Description of problem: The Ceph PG calculator can generate recommendations for pool PG counts that will conflict with the osd_max_pgs_per_osd parameter. This can cause significant aggravation for the installer, particularly when OpenStack is deploying a Ceph cluster. Version-Release number of selected component (if applicable): RHCS 3.1 - ceph-common-12.2.4-10.el7cp.x86_64 RHOSP 13 rc6 RHEL 7.5 - 3.10.0-862.3.3.el7.x86_64 How reproducible: every time. Steps to Reproduce: - plug this scenario into the PG calculator at https://access.redhat.com/labs/cephpgc/ -- 1000 OSDs -- 95% space used for "vms" pool -- 5% space used for glance "images" pool -- none for any other pool See attachment for Ceph PG calculator output 2. Add up the PG counts for each pool and multiply by 3 (replication count), the total is: (512+32768+32768+4096)*3 = 70144*3 = 210432 Compare to mon_max_pgs_per_osd * 1000 OSDs = 200 * 1000 = 200000 3. Actual results: Pool creation will fail. Expected results: PG Calc should not conflict with osd_max_pgs_per_osd, ever! Additional info: I spoke with Ceph developers at upstream perf weekly, their conclusion was that we needed to start using the ceph-mgr balancer module (which is in Luminous = RHCS 3) and then we wouldn't need so many PGs. But then PG calculator needs an update at a minimum. I was able to enable the balancer module in RHOSP 13 ceph-mgr container, but I don't know if it works yet. RHOSP 13 installer and ceph-ansible certainly do not enable it by default. http://docs.ceph.com/docs/luminous/mgr/balancer/ My suggestion would be to lower the PG calculator's recommendations, since it was developed prior to having the ceph-mgr balancer module. But by how much? I would need more experience with effectiveness of balancer module in different-sized configurations before I could give you a clear answer on this. background: change to RHCS 3 that leads to this: https://ceph.com/community/new-luminous-pg-overdose-protection/ code that implements osd_max_pgs_per_osd check: https://github.com/ceph/ceph/blob/e59258943bcfe3e52d40a59ff30df55e1e6a3865/src/mon/OSDMonitor.cc#L5670-L5698
Created attachment 1460926 [details] screenshot try 2 of Ceph PG calculator shows output of Ceph PG calculator for specified inputs
Since this is already in the wild docs/pg calc, let's increase the mon_max_pgs_per_osd to 300 to avoid this.

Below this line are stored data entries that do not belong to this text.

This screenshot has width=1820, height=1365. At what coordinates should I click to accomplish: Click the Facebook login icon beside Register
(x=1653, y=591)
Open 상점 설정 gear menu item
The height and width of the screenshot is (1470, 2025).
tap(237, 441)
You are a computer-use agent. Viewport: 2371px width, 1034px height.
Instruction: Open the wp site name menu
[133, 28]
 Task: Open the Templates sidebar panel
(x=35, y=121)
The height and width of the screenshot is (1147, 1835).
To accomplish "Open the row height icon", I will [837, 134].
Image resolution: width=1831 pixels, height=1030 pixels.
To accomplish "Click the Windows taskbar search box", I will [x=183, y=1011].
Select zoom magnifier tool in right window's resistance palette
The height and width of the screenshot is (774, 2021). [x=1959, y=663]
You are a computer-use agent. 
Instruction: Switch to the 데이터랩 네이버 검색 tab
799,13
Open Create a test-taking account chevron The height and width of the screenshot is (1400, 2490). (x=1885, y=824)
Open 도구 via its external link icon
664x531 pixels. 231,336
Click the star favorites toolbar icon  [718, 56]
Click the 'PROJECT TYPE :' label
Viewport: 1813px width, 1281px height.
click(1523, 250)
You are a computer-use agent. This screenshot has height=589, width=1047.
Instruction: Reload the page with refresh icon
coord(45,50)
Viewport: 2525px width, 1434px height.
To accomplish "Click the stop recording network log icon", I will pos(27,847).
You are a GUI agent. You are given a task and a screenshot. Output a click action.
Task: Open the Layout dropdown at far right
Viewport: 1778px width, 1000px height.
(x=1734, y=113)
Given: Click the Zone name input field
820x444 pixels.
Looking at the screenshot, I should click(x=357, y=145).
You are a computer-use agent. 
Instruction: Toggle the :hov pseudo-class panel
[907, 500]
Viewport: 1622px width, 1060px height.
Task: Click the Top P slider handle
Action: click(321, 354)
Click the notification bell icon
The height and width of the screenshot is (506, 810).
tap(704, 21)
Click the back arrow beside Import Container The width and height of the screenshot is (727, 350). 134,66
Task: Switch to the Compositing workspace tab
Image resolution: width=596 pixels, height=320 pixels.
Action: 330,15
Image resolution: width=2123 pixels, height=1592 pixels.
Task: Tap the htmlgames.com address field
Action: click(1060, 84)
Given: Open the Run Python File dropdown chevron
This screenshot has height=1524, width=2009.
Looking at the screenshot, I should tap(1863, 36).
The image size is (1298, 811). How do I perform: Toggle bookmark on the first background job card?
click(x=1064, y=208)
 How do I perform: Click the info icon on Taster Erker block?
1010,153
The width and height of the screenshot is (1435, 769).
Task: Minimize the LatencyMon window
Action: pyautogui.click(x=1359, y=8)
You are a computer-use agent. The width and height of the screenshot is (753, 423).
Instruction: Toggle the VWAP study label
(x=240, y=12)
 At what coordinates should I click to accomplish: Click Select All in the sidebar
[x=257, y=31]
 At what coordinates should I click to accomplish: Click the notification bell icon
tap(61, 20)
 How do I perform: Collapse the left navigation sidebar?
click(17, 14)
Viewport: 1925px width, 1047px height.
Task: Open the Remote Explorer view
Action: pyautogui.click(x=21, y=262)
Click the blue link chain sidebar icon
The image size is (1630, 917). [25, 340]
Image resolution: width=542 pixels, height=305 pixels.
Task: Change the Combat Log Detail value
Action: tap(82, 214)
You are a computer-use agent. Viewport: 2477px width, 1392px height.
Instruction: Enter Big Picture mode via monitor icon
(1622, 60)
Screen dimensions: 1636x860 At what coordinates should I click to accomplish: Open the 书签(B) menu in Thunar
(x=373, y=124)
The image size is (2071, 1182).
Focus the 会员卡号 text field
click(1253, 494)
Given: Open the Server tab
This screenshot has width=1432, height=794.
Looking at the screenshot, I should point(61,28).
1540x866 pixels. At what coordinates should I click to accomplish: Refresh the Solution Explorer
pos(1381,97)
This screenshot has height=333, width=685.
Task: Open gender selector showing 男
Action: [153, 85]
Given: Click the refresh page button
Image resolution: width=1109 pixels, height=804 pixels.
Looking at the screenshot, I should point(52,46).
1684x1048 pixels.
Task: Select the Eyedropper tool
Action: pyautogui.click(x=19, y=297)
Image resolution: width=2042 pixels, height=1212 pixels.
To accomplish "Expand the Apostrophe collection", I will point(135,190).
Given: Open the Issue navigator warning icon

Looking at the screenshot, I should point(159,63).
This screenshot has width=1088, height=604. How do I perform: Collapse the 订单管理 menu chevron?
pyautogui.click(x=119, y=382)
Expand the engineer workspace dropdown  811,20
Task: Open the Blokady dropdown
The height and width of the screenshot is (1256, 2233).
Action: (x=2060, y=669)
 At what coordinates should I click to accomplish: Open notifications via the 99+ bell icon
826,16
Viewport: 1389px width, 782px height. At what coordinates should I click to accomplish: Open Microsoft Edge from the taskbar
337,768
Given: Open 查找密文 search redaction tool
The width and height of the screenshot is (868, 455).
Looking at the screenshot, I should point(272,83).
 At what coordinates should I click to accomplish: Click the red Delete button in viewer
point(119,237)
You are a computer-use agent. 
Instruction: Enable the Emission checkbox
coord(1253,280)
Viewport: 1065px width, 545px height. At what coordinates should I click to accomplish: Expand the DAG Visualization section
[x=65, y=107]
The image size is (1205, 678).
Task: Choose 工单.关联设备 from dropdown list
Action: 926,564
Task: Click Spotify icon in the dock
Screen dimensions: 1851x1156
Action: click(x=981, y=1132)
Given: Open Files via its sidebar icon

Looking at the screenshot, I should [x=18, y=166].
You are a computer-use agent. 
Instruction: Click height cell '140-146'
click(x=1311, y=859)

Upstream PR: https://github.com/ceph/ceph/pull/23251 Still really need to fix the PG calculator though. In that screenshot it appears to be default recommending the user target 200 PGs/OSD, so saying to create 70144 PGs with 3x replication. Or else somebody or something else put in the target of 200, in which case we should fix those. Michael, any thoughts?
I think then, the best course of action based on all the info (and new balancer module) is to reduce the default target PGs per OSD to 100 in the PG Calc tool, and remove all mentions of 300 as a target. If someone is intentionally setting it to 200 and they get that warning, I think the expectation is that the cluster will be expanded soon and they can figure out how to adjust the warning threshold. Sound reasonable?
Hi Michael I have updated the changes according to your suggestions, please review it on https://labsci.usersys.redhat.com/labs/cephpgc/ Thanks!
Hello Shiyi, The update looks good to me. Please push it to the production instance. Thanks!
Hi Michael The new update has been on production instance. Thanks!